Data Quality Series Part 1: Discover how strong data quality fundamentals drive AI and GenAI success by ensuring accuracy, completeness, and consistency through end-to-end data management.
Per the Oxford English Dictionary, quality is defined as “the standard of something as measured against other things of a similar kind; the degree of excellence of something.”
Data quality is both a quantitative and qualitative measure of its excellence. Together, they provide real insight into the value of data. Quantitative measures, typically driven by statistical insights, are easier to measure, can be interpreted readily, and provide a level of clarity on the suitability of data.
Qualitative measures, when applied to data or information, typically are information that is subjective and open to interpretation. I like to consider qualitative as ‘in context of’ or ‘in reference to’ when applied to data quality.
When breaking down data quality, the most common framework is quality dimensions. Quality dimensions mix quantitative and qualitative evaluation models that can be measured in isolation but are most useful and powerful when they are brought together. Consider completeness, uniqueness, and consistency as a starting point for quantitative dimensions.

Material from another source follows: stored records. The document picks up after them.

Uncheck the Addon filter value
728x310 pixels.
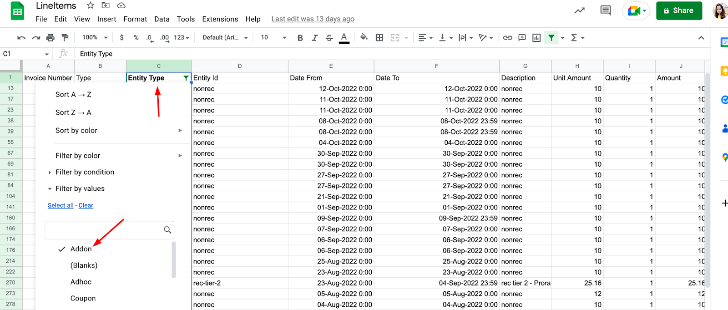click(x=81, y=249)

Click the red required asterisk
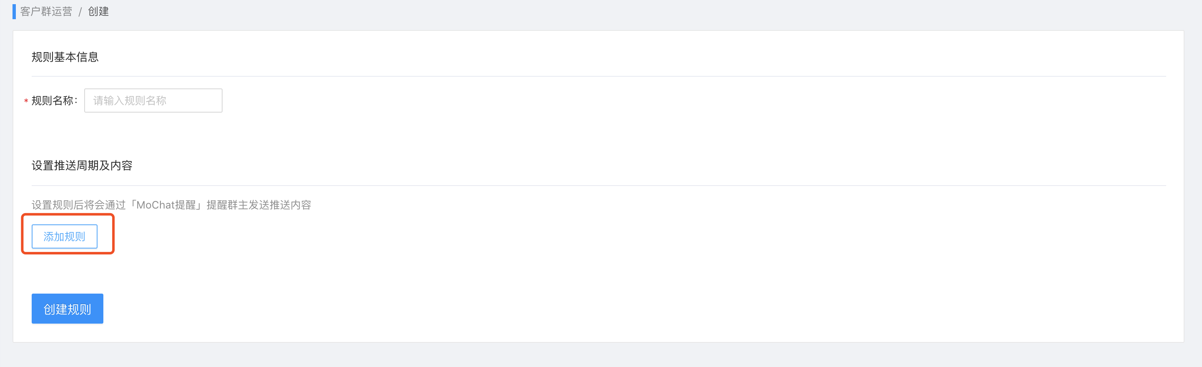[x=26, y=101]
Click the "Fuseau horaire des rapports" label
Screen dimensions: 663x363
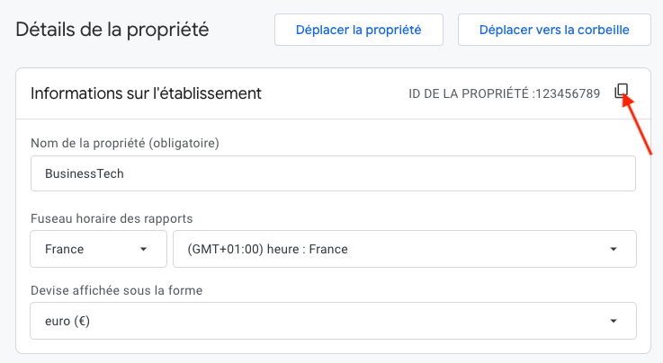pyautogui.click(x=112, y=218)
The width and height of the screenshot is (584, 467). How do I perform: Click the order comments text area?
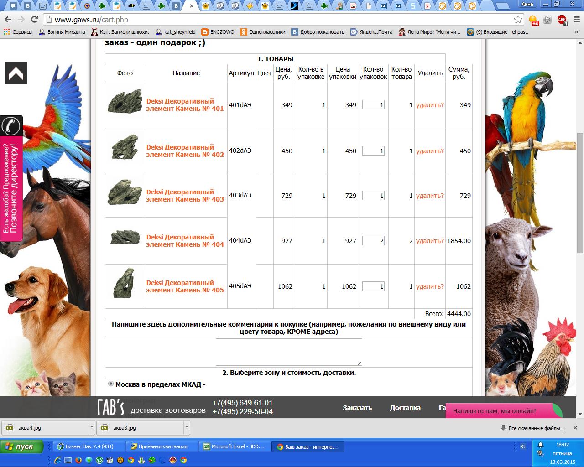289,352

All of these lack external references so by themselves do not inform the appropriateness of data for a given use. This is where additional qualitative insights are needed, including accuracy, timeliness, and correctness (or validity). Timeliness provides details on data’s age. Correctness ensures that, for instance, a phone number provided for an individual in the US is indeed a valid US phone number with 10 digits. Continuing with this example, accuracy determines if the phone number given for an individual is their actual phone number. These are crucial elements that inform policy design and application that feed data quality scores.
It becomes very clear very quickly that without context, data quality efforts will fall far short of what organizations need, not only for core operations but also for AI and GenAI. This context, in many cases, relates to unstructured data, so crucial for AI and GenAI, and which we know most organizations struggle to organize, classify, analyze, and activate.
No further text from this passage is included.